> _WORK ITEM_:
Take the lines in the listing below from the line with "Terms and Conditions (36, 1895)" up to and including the line with "Pedro Jacobi (52, 808)" and set them down exactly, skipping pictures and adding nothing.

> _PROVIDED DATA_:
-.-.-
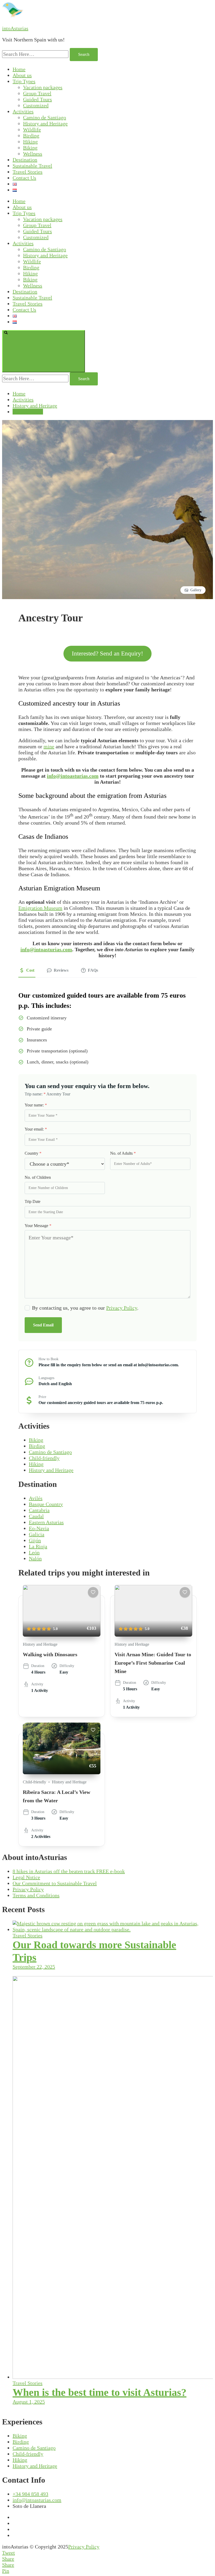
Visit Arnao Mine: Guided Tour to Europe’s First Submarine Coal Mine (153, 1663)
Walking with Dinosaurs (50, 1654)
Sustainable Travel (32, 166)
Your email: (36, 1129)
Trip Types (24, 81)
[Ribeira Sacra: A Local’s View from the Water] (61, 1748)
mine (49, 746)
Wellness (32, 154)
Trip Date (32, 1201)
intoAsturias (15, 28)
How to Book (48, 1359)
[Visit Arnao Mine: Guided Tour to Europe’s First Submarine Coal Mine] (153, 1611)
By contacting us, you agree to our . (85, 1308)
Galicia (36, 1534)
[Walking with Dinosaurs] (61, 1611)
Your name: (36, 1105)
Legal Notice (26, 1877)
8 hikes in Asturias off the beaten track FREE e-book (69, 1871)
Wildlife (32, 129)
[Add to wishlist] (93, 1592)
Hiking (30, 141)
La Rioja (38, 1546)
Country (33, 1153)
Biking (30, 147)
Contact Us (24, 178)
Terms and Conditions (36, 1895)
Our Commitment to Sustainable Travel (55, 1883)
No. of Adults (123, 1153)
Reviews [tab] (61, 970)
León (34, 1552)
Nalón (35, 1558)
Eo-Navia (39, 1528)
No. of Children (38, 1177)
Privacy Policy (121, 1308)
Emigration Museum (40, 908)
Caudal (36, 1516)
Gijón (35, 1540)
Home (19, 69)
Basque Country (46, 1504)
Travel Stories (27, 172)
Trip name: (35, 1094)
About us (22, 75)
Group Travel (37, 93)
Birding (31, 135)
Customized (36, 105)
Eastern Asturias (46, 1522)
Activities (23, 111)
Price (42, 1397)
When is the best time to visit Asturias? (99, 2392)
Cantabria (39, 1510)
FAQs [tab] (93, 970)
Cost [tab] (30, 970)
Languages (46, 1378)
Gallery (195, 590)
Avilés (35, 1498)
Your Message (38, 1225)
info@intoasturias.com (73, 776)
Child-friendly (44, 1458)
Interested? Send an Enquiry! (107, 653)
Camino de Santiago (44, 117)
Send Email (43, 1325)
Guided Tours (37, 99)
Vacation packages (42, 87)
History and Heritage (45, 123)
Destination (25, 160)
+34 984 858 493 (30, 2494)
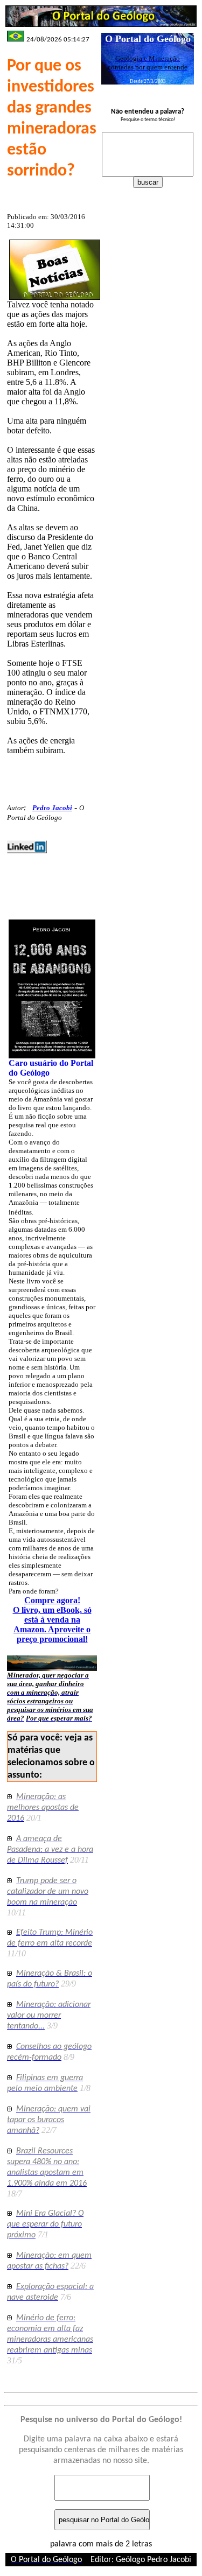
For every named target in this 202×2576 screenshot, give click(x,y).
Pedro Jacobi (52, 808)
-.-.-
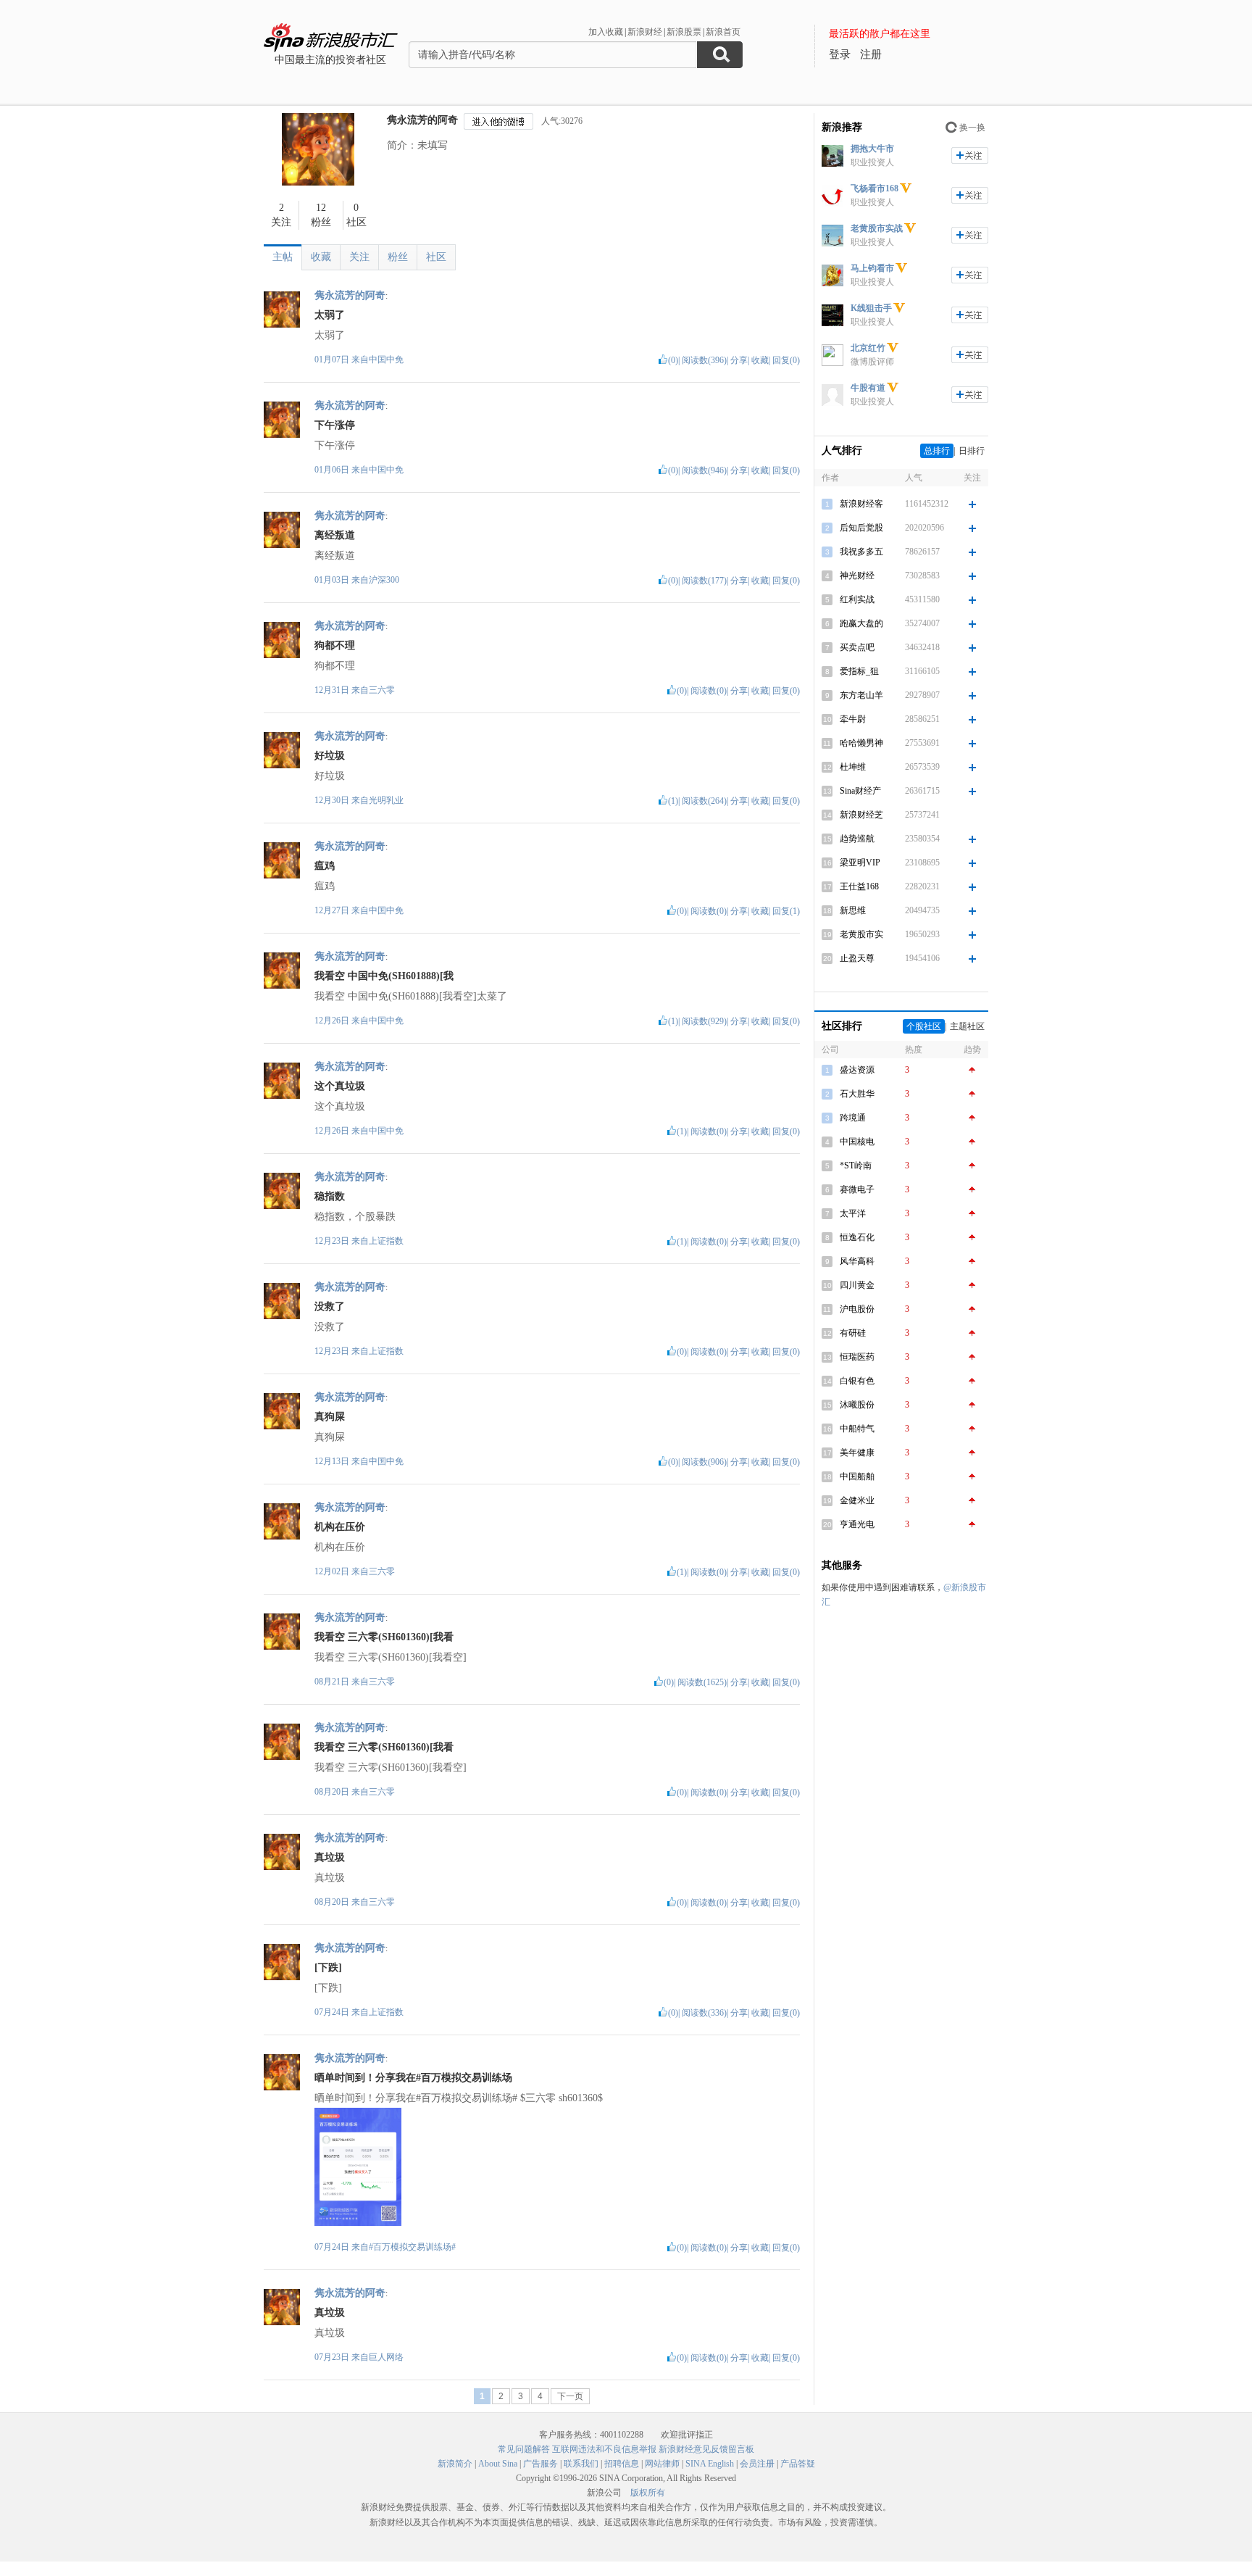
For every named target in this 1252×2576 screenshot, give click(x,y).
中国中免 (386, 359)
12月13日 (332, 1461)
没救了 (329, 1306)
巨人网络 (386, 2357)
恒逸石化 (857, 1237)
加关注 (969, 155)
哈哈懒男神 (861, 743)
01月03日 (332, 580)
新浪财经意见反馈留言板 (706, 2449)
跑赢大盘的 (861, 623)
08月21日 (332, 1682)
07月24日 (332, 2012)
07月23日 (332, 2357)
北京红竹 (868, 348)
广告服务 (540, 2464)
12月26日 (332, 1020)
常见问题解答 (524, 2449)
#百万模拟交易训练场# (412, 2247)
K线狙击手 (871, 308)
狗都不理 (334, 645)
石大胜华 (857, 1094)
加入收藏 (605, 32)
-.-.-
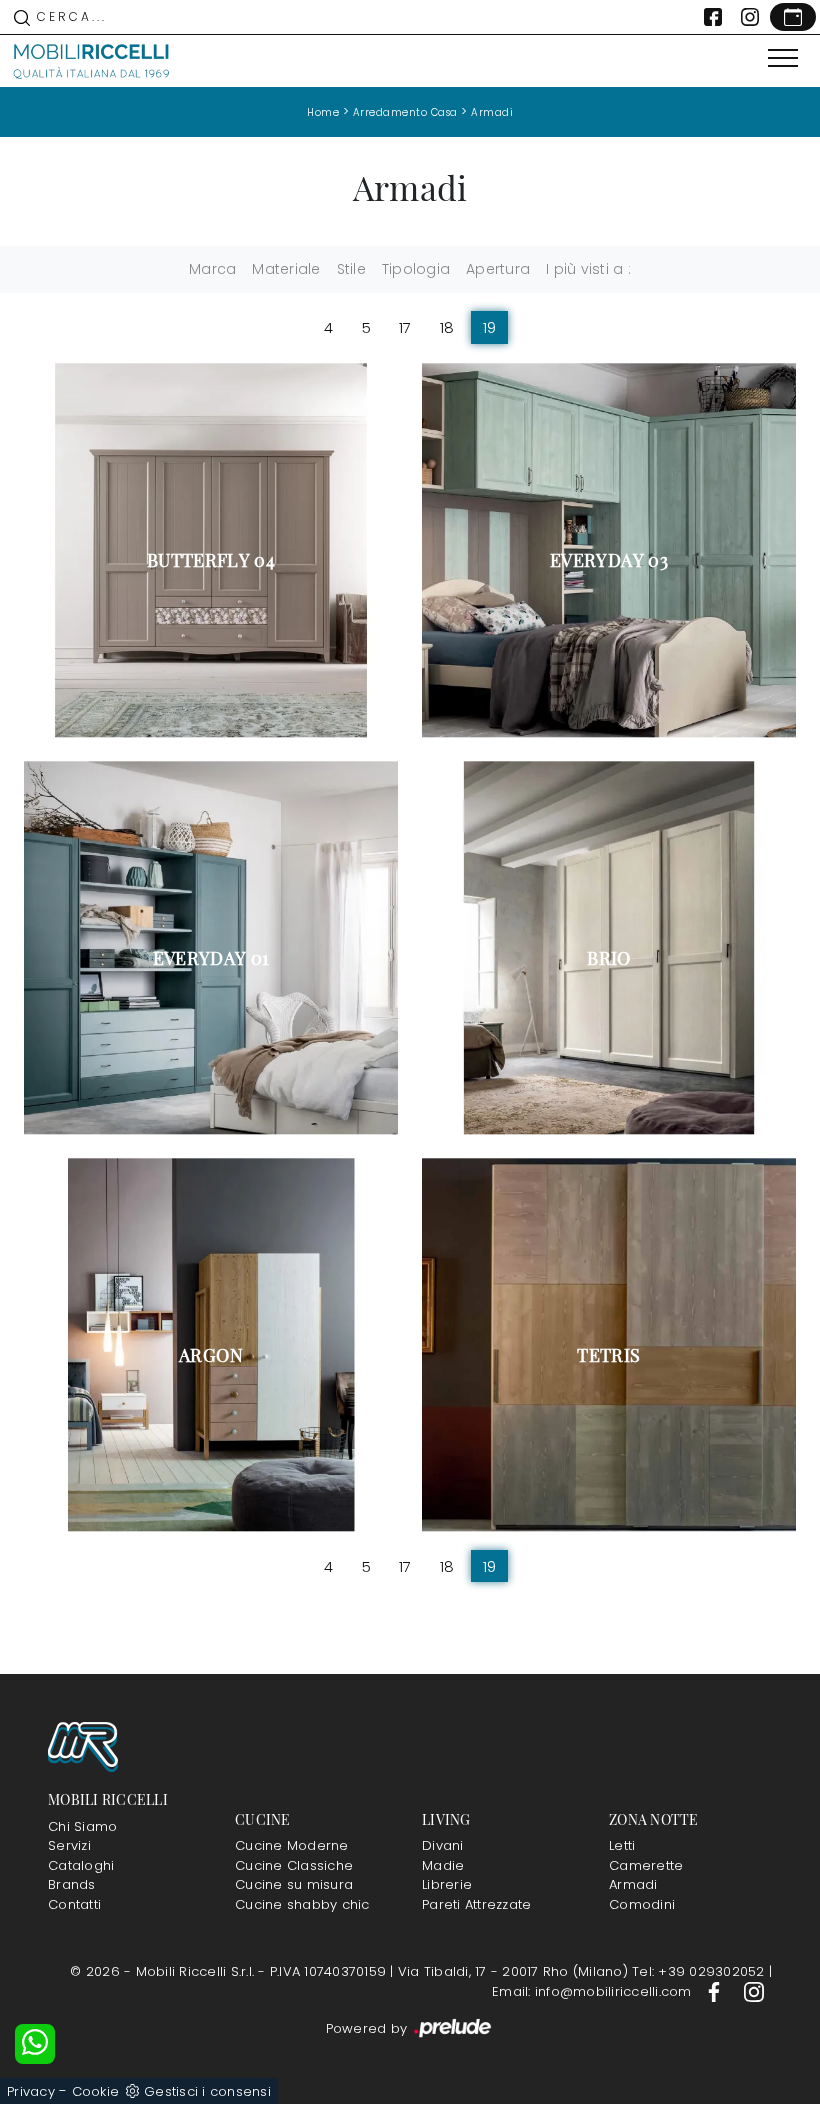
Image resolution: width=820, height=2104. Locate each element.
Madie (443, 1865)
-.-.-
> _SOLUTION FOR THIS PROBLEM_:
Terms and Conditions (36, 1895)
Our Commitment to Sustainable Travel (55, 1883)
No. of Adults (123, 1153)
Reviews [tab] (61, 970)
León (34, 1552)
Nalón (35, 1558)
Eo-Navia (39, 1528)
No. of Children (38, 1177)
Privacy Policy (121, 1308)
Emigration Museum (40, 908)
Caudal (36, 1516)
Gijón (35, 1540)
Home (19, 69)
Basque Country (46, 1504)
Travel Stories (27, 172)
Trip name: (35, 1094)
About us (22, 75)
Group Travel (37, 93)
Birding (31, 135)
Customized (36, 105)
Eastern Asturias (46, 1522)
Activities (23, 111)
Price (42, 1397)
When is the best time to visit Asturias? (99, 2392)
Cantabria (39, 1510)
FAQs [tab] (93, 970)
Cost [tab] (30, 970)
Languages (46, 1378)
Gallery (195, 590)
Avilés (35, 1498)
Your Message (38, 1225)
info@intoasturias.com (73, 776)
Child-friendly (44, 1458)
Interested? Send an Enquiry! (107, 653)
Camino de Santiago (44, 117)
Send Email (43, 1325)
Guided Tours (37, 99)
Vacation packages (42, 87)
History and Heritage (45, 123)
Destination (25, 160)
+34 984 858 493 (30, 2494)
For every named target in this 202×2576 screenshot, give click(x,y).
Pedro Jacobi (52, 808)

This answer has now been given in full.